Appena le ero vicino, sentivo come la sua aurea si sentisse al sicuro, come quando la stringevo si sentiva protetta e si abbandonava affidandosi completamente a me. In quei momenti, mentre percepivo queste ondate di calore dal mio uccellino, sentivo come in me l’orgoglio e la gioia galoppavano felice e libere. Sentivo come provare l’essere importante per qualcuno mi rendesse felice. Quella necessità che lei aveva di me, mi colse in pieno, ricordandomi che il primo nome che invocava quando era in pericolo era il mio.
Chiamandomi ogniqualvolta che ne avesse bisogno, significava forse che credeva in me, che aveva fiducia in me?
“A volte anche i più grandi eroi hanno bisogno di un piccolo aiuto.”
Le parole di quel bambino che aveva vissuto nella mia ombra per secoli mi tornarono alla mente e finalmente capì.
Non so se per Bonnie, io fossi il suo eroe, ma senza ombra di dubbio la mia gattina era quell’aiutante che mi offriva e regalava il suo aiuto senza chiedere nulla in cambio, senza aspettarsi un grazie.
Le era mia e di nessun altro.
L’avrei messo in chiaro.
Senza indugiare oltre, mi trasformai tuffandomi nell’oceano blu identificato con il nome di cielo, diretto dal mio uccellino, la mia gattina, la mia streghetta.
Le era ancora mia, lo sapevo.
 






 
 
L’angolo di Lilydh

 
Ehm no, non mi hanno rapita gli alieni e non sono sparita. ^^
Tra scuola e continue modifiche al capitolo, aggiorno solo ora.
Credo di aver premuto più il tasto “Canc” sulla tastiera in questo periodo, che nel complesso di tempo di quando il mio computer è entrato in mio possesso.
Non riuscivo a trovare quel tassello che permettesse a Damon di guardare in faccia alla realtà e di affrontarla. Poi ho capito che, quando noi siamo alla ricerca di una risposta, perdiamo tempo a cercarla altrove, invece spesso è lì, dentro di noi. Può essere sotto forma di un ricordo, di un immagine o di una frase, qualcosa che ti ha colpito o che non dimentichi facilmente.
Stessa cosa per i problemi.
Forse possiamo evitarli o depistarli, ma la vita si sa, è una tremenda giocatrice.
L’ostacolo che ti ritrovi davanti, quello che non riesci a superare, forse riesci ad evitarlo solo momentaneamente, ma prima o poi la vita ti costringe ad affrontarlo facendotelo ritrovare davanti, magari sotto un'altra forma ma la sostanza rimane quella.
Qui ho capito che per far capire a Damon, ficcarli bene in testa che è inutile scappare da questi ostacoli che la vita ci riserva, bisogna guardarsi dentro e capire prima di tutto cosa si prova, che emozioni sentiamo pensando a quell’ostacolo. Analizzarlo insomma.
Una sorta di “studia il tuo nemico, ogni sua mossa, prima di affrontarlo.”
Ed ecco che nella mia mente fa capolino quel bambino che Damon nasconde, la sua parte buona, quella che la Smith ci ha fatto conoscere per mano di Elena. Quella parte di Damon che non ha paura di dire “ti voglio bene.”

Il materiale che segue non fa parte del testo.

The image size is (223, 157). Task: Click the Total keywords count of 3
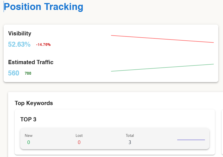(x=130, y=142)
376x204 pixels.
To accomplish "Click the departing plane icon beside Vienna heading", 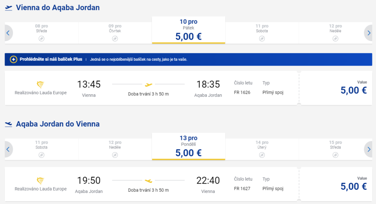I will pyautogui.click(x=9, y=8).
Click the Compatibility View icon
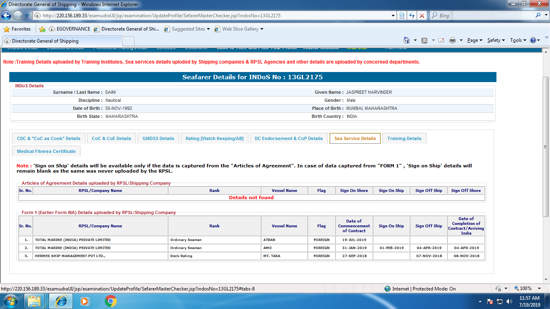Screen dimensions: 550x309 [402, 16]
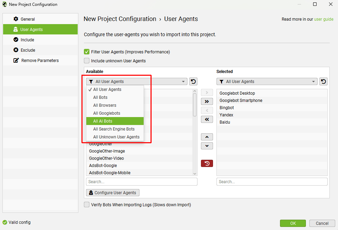Click the funnel icon in the Selected filter

pos(222,81)
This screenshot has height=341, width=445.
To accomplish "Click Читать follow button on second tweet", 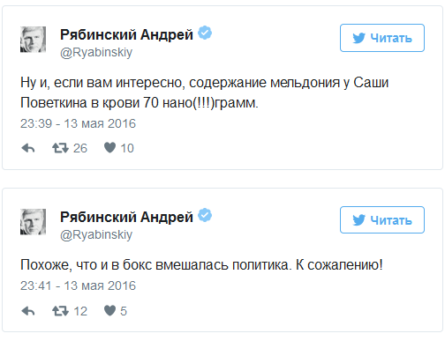I will 382,220.
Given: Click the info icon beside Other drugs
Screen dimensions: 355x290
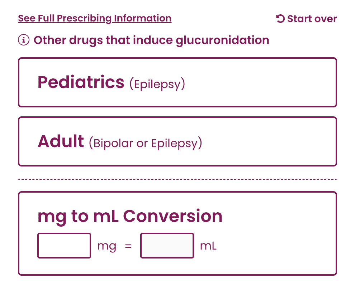Looking at the screenshot, I should (24, 40).
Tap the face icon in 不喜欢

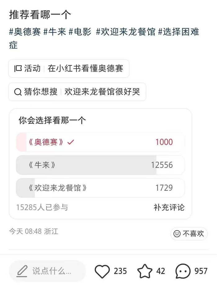(x=177, y=234)
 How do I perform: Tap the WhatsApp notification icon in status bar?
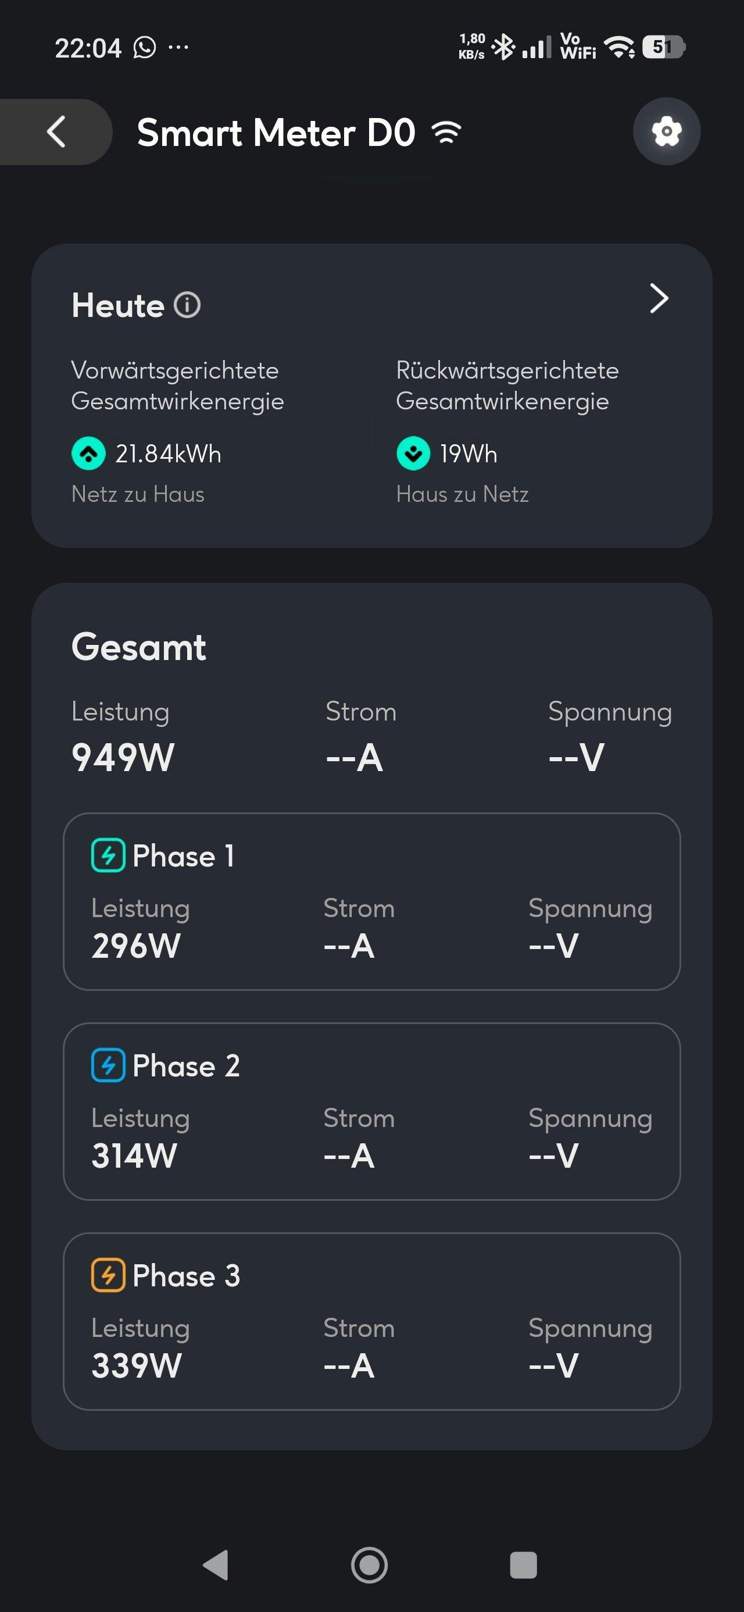coord(145,48)
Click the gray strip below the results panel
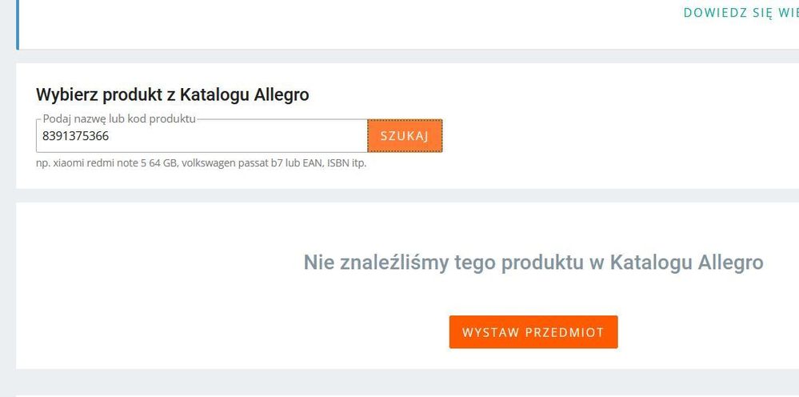The height and width of the screenshot is (397, 799). point(400,382)
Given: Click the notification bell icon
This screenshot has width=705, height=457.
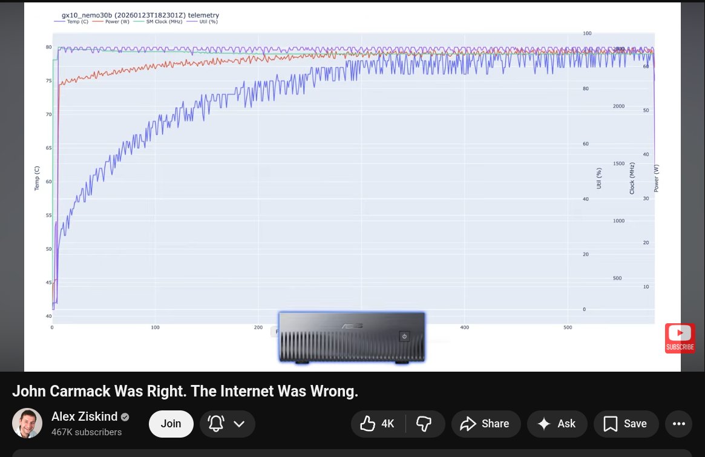Looking at the screenshot, I should [216, 424].
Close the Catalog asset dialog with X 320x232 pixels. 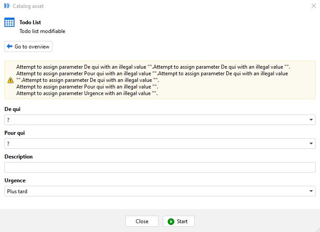click(x=314, y=6)
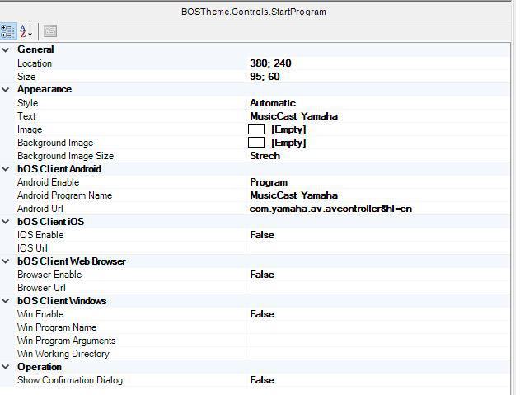Click the Alphabetical sort toolbar icon
Screen dimensions: 520x395
[26, 31]
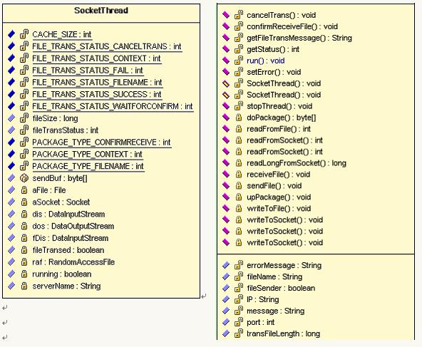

Il piccolo Damon apre gli occhi al nostro vampiro e lo fa arrivare dove lui, da bravo testardo, rifiuta di arrivare.
Costringendo Damon ad affrontare se stesso, nel vero senso della parola e dandoli una piccola prova di quel legame che sente verso una persona, apre gli occhi, finalmente.
Adesso toccherà solo a lui fare quell’ultimo passo verso la felicità.